The relationship between primary health care provision and improved health outcomes is supported by "compelling international evidence". Australians who live in rural and remote areas experience have poorer access to primary health care services than those living in metropolitan areas.

Some challenges for delivering high quality primary health care services in rural and remote locations include the need for alternative models and approaches to delivering services. Service models used in rural and remote primary health care in Australia include discrete services, integrated services, comprehensive primary health care, outreach models and virtual outreach models.

The Royal Flying Doctor Service provides both emergency and primary health care in rural and regional Australia using aircraft.

Heart of Australia provides specialist cardiac and respiratory investigation and treatment services in rural and regional Queensland using specially-equipped large trucks.

==Statistics==
The Australian Institute of Health and Welfare (AIHW) provides statistical and other data relating to rural and remote health system performance, health status and determinants of health.

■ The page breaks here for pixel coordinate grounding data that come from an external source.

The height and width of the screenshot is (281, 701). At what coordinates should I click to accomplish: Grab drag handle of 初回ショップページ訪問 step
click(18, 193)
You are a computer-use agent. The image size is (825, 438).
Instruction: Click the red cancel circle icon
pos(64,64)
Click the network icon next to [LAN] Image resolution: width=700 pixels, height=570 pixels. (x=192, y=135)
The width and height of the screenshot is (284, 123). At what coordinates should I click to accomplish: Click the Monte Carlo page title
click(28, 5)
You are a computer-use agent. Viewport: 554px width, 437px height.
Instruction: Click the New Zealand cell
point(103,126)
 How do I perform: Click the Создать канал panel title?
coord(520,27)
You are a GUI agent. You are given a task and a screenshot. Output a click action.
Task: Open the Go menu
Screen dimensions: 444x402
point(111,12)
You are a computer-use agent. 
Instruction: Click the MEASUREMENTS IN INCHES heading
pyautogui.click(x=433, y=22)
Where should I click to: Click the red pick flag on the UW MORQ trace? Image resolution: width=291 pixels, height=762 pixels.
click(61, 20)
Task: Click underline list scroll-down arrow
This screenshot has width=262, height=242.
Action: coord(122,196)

In recent reports, the AIHW noted findings that "compared with those in Major Cities, people in regional and remote areas were less likely to report very good or excellent health", with life expectancy decreasing with increasing remoteness: "[c]ompared with Major Cities, the life expectancy in regional areas is 1–2 years lower and in remote areas is up to 7 years lower." It was also noted that Aboriginal and Torres Strait Islander peoples experienced worse health than non-Indigenous Australians.

==Rural health policy==
Rural health care policy is driven by a combination of Commonwealth (federal), state or territory and local government. The Australian Health Ministers Advisory Council (AHMAC) Rural Health Standing Committee published a 'National Strategic Framework for Rural and Remote Health' in 2012. This document is an agreed statement made by Health Ministers of the Commonwealth, States and the Northern Territory to identify systemic issues which require government attention and to guide future government action. The agreed statement included a 'vision' that "[p]eople in rural and remote Australia are as healthy as other Australians." It also identified access, service models and models of care, health workforce, collaborative partnership and planning at a local level and strong leadership, governance, transparency and performance as its five goals and outcome areas.

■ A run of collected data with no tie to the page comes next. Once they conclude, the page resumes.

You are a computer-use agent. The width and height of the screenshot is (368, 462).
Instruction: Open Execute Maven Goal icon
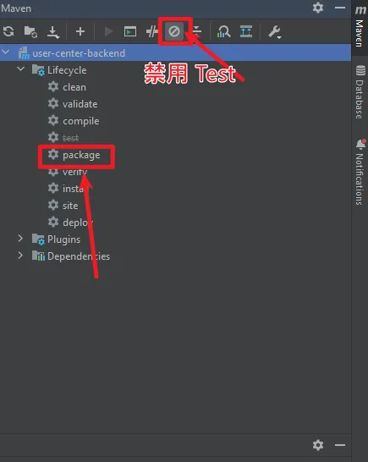130,31
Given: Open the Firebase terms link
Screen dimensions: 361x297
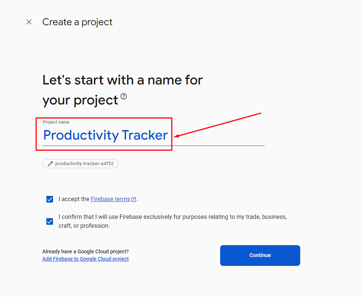Looking at the screenshot, I should tap(110, 199).
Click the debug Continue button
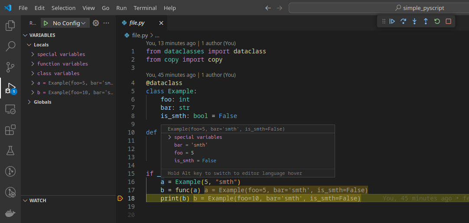The width and height of the screenshot is (469, 223). point(392,21)
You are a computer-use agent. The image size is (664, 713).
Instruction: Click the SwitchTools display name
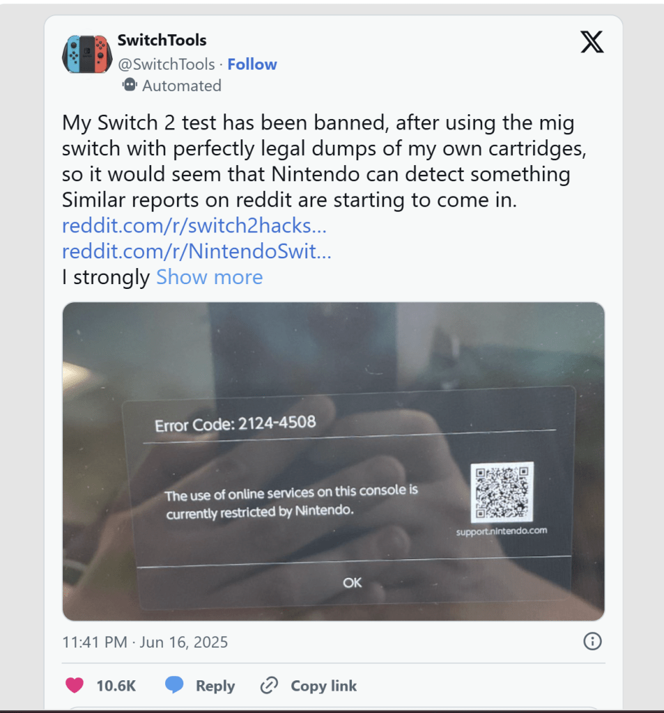click(x=162, y=40)
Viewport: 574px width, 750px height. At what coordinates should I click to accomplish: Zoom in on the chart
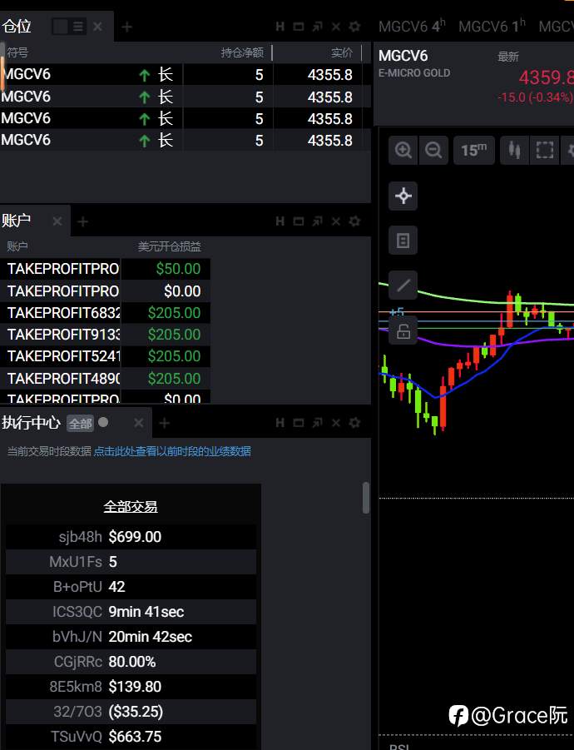coord(403,150)
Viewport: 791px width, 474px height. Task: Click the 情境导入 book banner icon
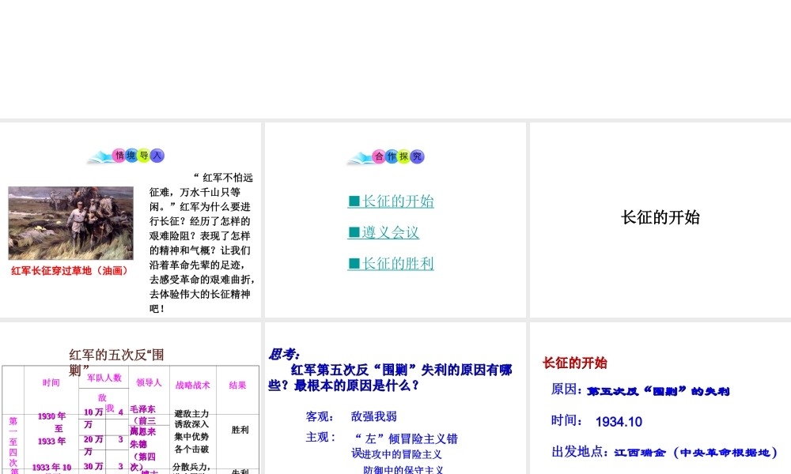click(128, 156)
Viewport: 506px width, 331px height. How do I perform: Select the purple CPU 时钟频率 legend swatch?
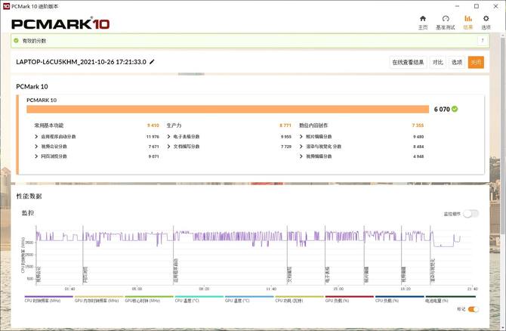pyautogui.click(x=49, y=297)
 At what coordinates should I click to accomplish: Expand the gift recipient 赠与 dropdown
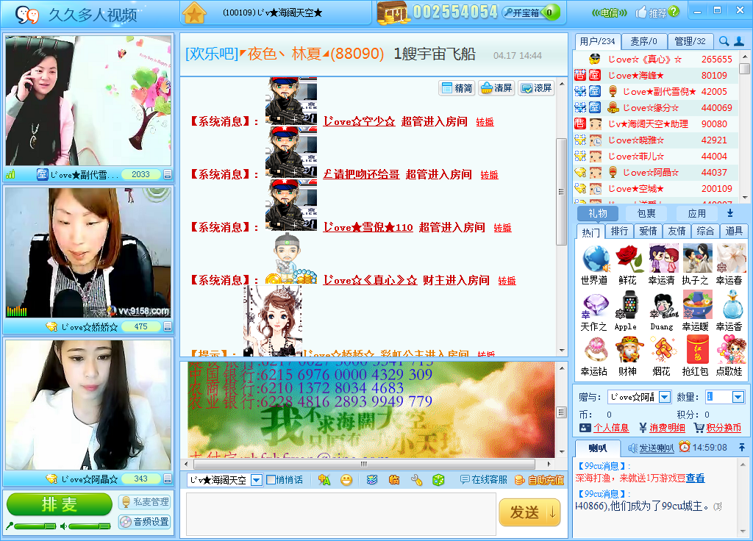[x=664, y=397]
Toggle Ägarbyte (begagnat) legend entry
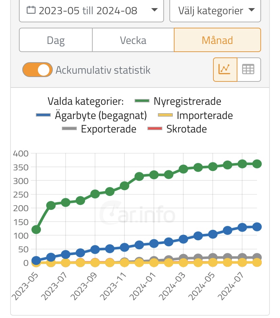Image resolution: width=280 pixels, height=318 pixels. (x=100, y=115)
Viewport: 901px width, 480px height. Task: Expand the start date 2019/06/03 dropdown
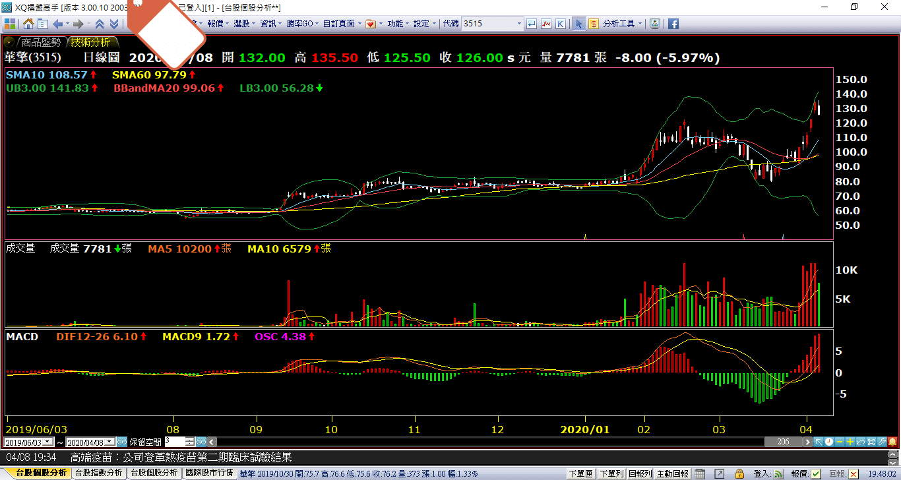pyautogui.click(x=54, y=442)
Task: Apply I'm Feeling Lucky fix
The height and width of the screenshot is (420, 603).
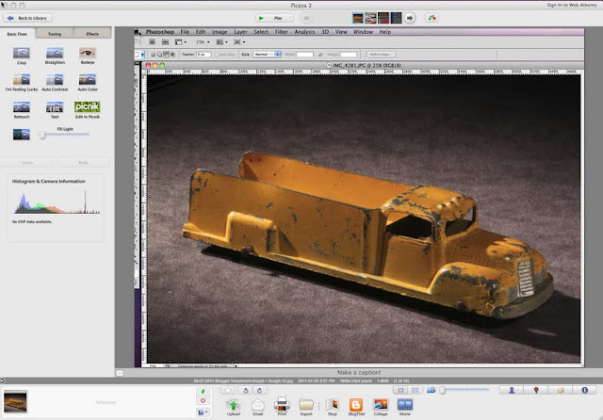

Recent statements by the National Rural Health Alliance, argue that the Commonwealth Government's introduction of a co-payment for Medicare funded primary care services will compound the already poorer access to general practitioners which rural and remote populations already experience. In a statement on the first proposal, it opposed the major policy change arguing that the consequences for access to primary care in rural areas would "include higher rates of potentially preventable hospitalisations."

==Critical literature==
The definition of 'rural health' has been criticised by researchers and health practitioners who question why the phrase ‘rural’ is used. For them, "it implies a unified, fixed and identifiable space that is empirically unproven." In particular, scholars question the accuracy of the construction of rural geographic classifications, and the links between rural classification efforts as "recent impositions of government for facilitating resource allocation."